I bought a few souvenirs in the gift shop, staffed by two of the eleven monks who reside at Samos. They were pleased to hear I worked at a Benedictine school in England and we had a lovely little exchange while I obtained some homemade biscuits for the road ahead, and a new rosary for the road beyond.

Dinner at the Hotel A Veiga was sensational, and far and away the best menu peregrino I’ve had on the whole Camino, including the previous two stints this spring and back in 2018. The arroz con leche was heavenly and the churrasco (and all the sauces they brought with it) was divine. I ate better than I have in days – which is just as well, because I would need all the energy in the world an hour or so later.


When I got back to the albergue, it was already five to ten, so I packed for tomorrow and got my things ready for bed. I thought I’d pop outside and use the erratic signal (nonexistent inside the albergue) to book my flight home next week and write up my blog, and catch up with the two pilgrims from Albacete I met earlier on, but fate had other ideas.

Not five minutes after the hostalero grabbed his bag and left without a goodbye, the waiter from the bar across the road came and asked for our help: the German pilgrim was causing a scene and trying to pick a fight with the other punters. Miguel, the larger of the two Manchegos, followed her back to the bar and was back in five minutes, half aiding, half dragging the German across the road to the albergue. He was in a dreadful state, reeling and tottering in every direction, and evidently suffering the adverse affects of too much drink and too many drugs. It was all we could do to get him to sit down without falling over backwards, and he turned hostile every time he heard Spanish, making childish imitations of what he heard and bookending every line with a violently delivered ‘motherf*ckers’ or, more charmingly still, spitting at whoever spoke last. The only practical solution seemed to be to talk to him slowly in English, which he seemed to command well enough to tell us all the things he wanted to do to the waitress in the bar.

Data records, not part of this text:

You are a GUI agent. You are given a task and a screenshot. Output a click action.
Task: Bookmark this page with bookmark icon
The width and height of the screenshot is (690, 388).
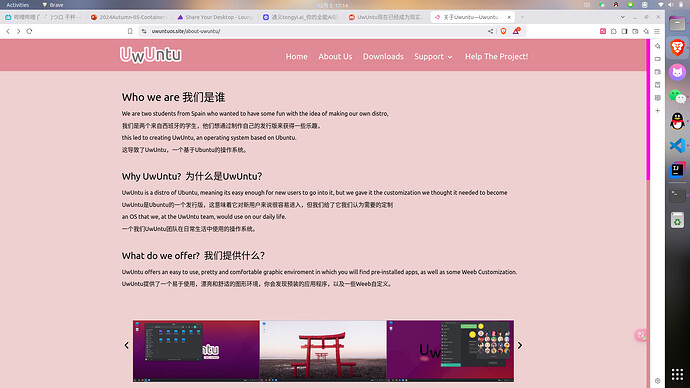pyautogui.click(x=130, y=31)
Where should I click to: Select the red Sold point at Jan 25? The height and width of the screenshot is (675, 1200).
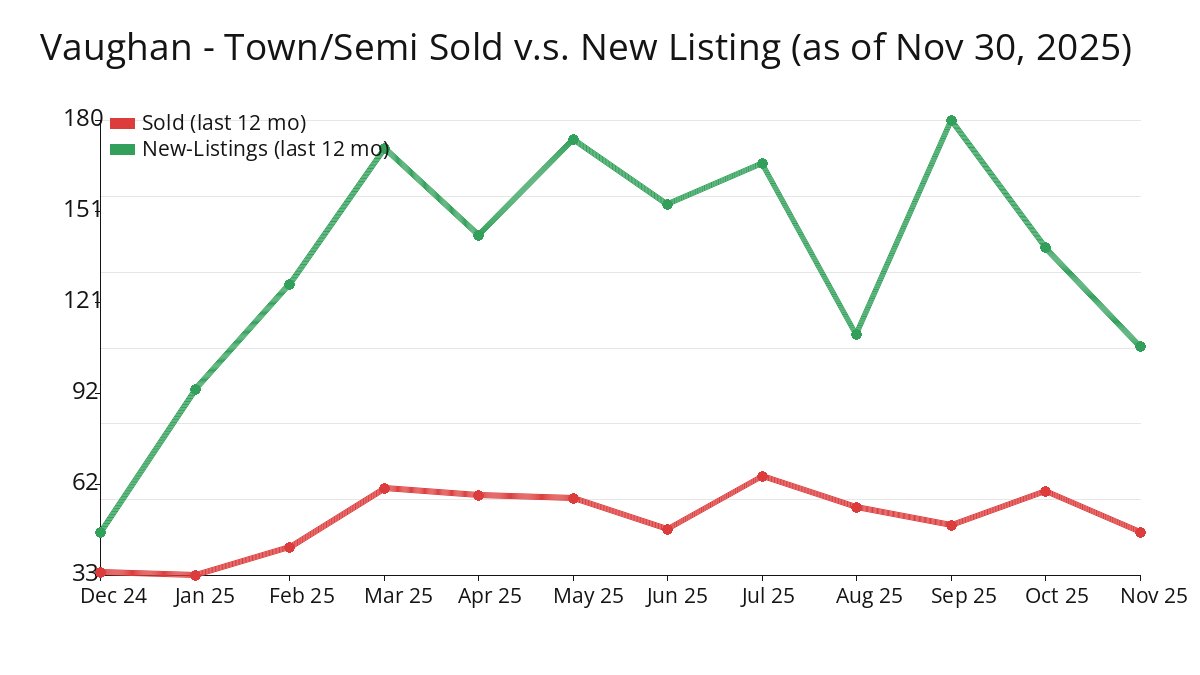(195, 575)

The waitress returned shortly and asked for her phone, which she had lent to the pilgrim so he could call home. He got aggressive and insisted it was his, so Miguel had to wrestle it off him. He then fell back and cursed the night sky and the three of us for about half an hour, stoping only to say the word ‘mamasita’ every minute or so, chanting it in a suddenly calm and lobotomised voice as though in a trance.

Eventually, Miguel and I decided the safest place for him was his bed. I prepared a bed for him at the other end of the room, right next to the bathrooms, while Miguel and Diego hauled him to his feet and carried him inside. Between the three of us we got him to the bathroom and stood by for ten minutes to make sure he didn’t hurt himself, and then managed to get him into bed, from which – mercifully – he did not get back up.

Ten minutes later, the unexpected arrival of two locals from the petrol station that is curiously twinned with the monastery almost undid our hard work, when they tried to fix the adjoining door to the garage by slamming it to several times, unaware or uncaring for the sleeping pilgrims just a few feet away. The German swore loudly after every bump in the night, until sleep finally found him – and turned him into a human onboard motor, snoring loud enough to wake the whole monastery, if not just the room in which he lay.